Memory analysis with vtune

mnt · ‎03-17-2023

Hello,

I wrote a code with 4 threads on a i5-6600 CPU which simply accesses a large array with strides. The parameter I change, is the stride size. I expect that the run with large stride, creates more memory accesses due to less locality. In the pictures below, you can see the output of two runs with large and small strides.

The question is why the run with longer execution time (also larger LLC misses) has more core utilization? 94% vs. 41%.

Also the DRAM bandwidth for the longer executed run is less than the other. I expect the reverse. Any idea about that?

AlekhyaV_Intel · ‎03-20-2023

Hi,

Thank you for posting in Intel Communities. Could you please provide us the answers to our below doubts so that we can debug your issue further?

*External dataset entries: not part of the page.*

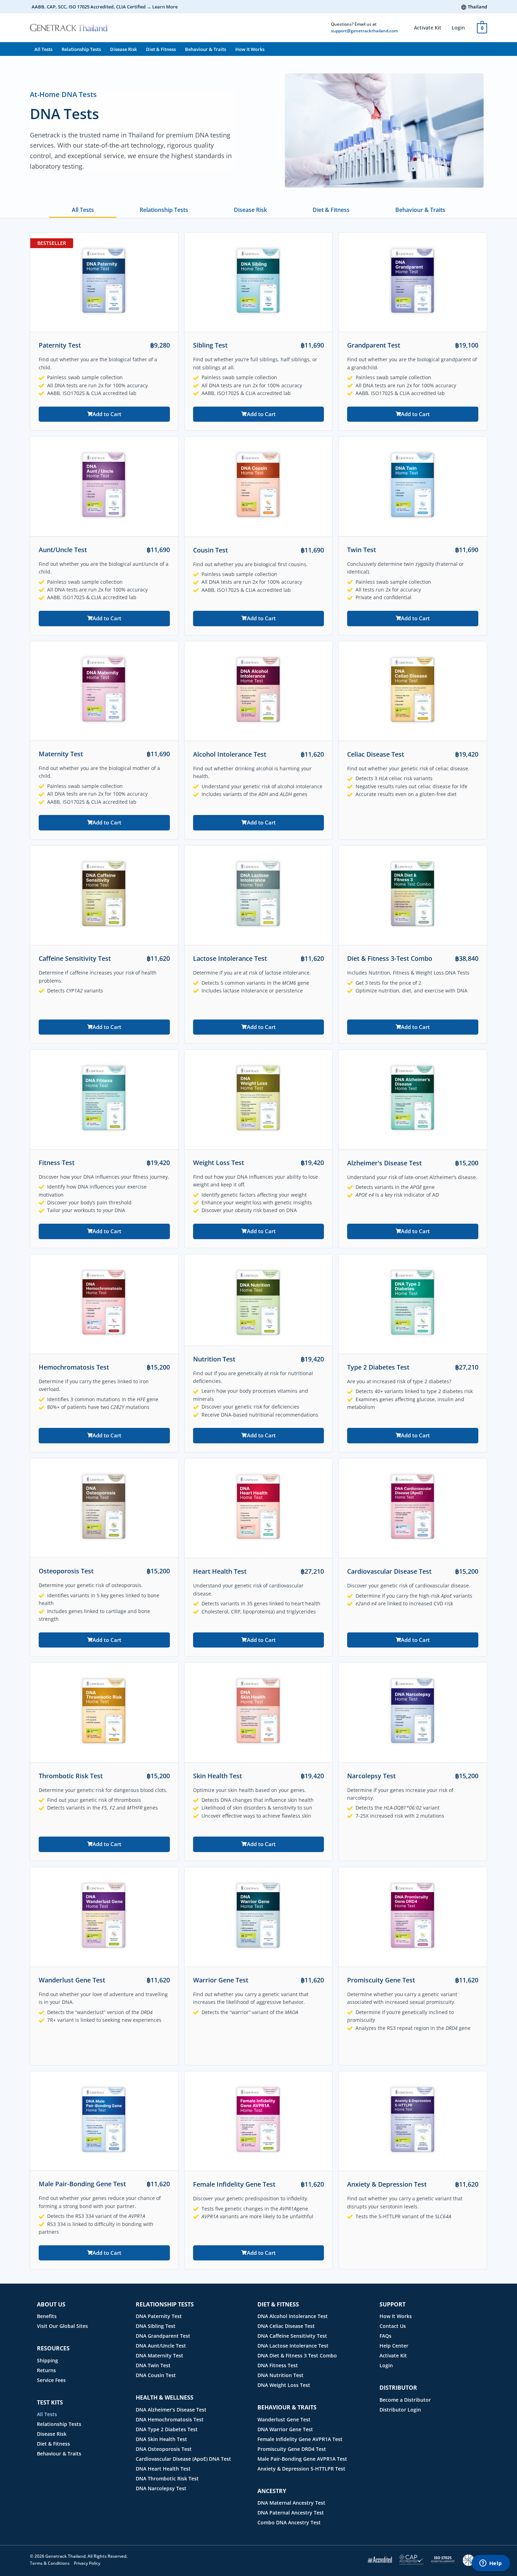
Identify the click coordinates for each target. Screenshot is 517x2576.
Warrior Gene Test (220, 1980)
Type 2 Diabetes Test (378, 1367)
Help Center (393, 2345)
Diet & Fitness (161, 49)
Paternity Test (60, 345)
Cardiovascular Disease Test (389, 1571)
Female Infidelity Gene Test (234, 2184)
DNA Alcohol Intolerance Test (292, 2316)
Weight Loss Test (218, 1162)
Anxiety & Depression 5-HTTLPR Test (301, 2468)
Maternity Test (61, 754)
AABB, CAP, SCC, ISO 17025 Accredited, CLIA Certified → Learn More (105, 7)
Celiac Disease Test (375, 754)
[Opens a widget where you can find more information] (490, 2563)
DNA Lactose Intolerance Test (292, 2345)
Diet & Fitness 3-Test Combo (389, 958)
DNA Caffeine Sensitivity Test (292, 2335)
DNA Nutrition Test (280, 2375)
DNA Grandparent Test (163, 2335)
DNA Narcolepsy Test (161, 2488)
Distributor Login (400, 2409)
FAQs (385, 2335)
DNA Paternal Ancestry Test (290, 2512)
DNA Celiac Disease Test (286, 2326)
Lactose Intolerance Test (230, 958)
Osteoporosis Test (66, 1571)
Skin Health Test (217, 1776)
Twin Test (361, 549)
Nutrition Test (214, 1359)
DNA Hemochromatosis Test (170, 2419)
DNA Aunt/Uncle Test (161, 2345)
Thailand (477, 7)
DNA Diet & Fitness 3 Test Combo (297, 2355)
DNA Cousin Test (156, 2375)
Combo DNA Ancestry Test (289, 2522)
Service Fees (51, 2380)
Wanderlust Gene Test (72, 1980)
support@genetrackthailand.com (364, 31)
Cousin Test (210, 550)
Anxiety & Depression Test (387, 2184)
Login (458, 27)
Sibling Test (210, 345)
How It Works (249, 49)
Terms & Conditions (50, 2563)
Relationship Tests (81, 49)
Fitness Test (57, 1162)
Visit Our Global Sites (62, 2326)
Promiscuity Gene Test (381, 1980)
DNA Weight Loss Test (283, 2385)
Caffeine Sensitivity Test (75, 958)
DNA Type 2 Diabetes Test (167, 2429)
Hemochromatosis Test (74, 1367)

Details about your application you attached to VTune Profiler.
Sample Reproducer i.e. the code which you've written and all the command to compile and analyze.
How did you spawn the threads?

Regards,

Alekhya

mnt · ‎03-20-2023

Hello,

I have attached the code. A sample run command is `./a.out 4000000000 4 10 4000000`. The first number is the array size, the second is the thread number, the third is the stride and the fourth is the number of accesses.

The compilation command is a standard gcc command with -O3.

I don't know what you mean by "the way threads are spawn". The code uses standard pthread library.

mnt · ‎03-22-2023

The issue has been solved. Please lock this thread.

AlekhyaV_Intel · ‎03-23-2023

Hi,

Glad to know that your issue is resolved. Thanks for letting us know. If you need any further assistance, please post a new question as this thread will no longer be monitored by Intel.

Regards,

Alekhya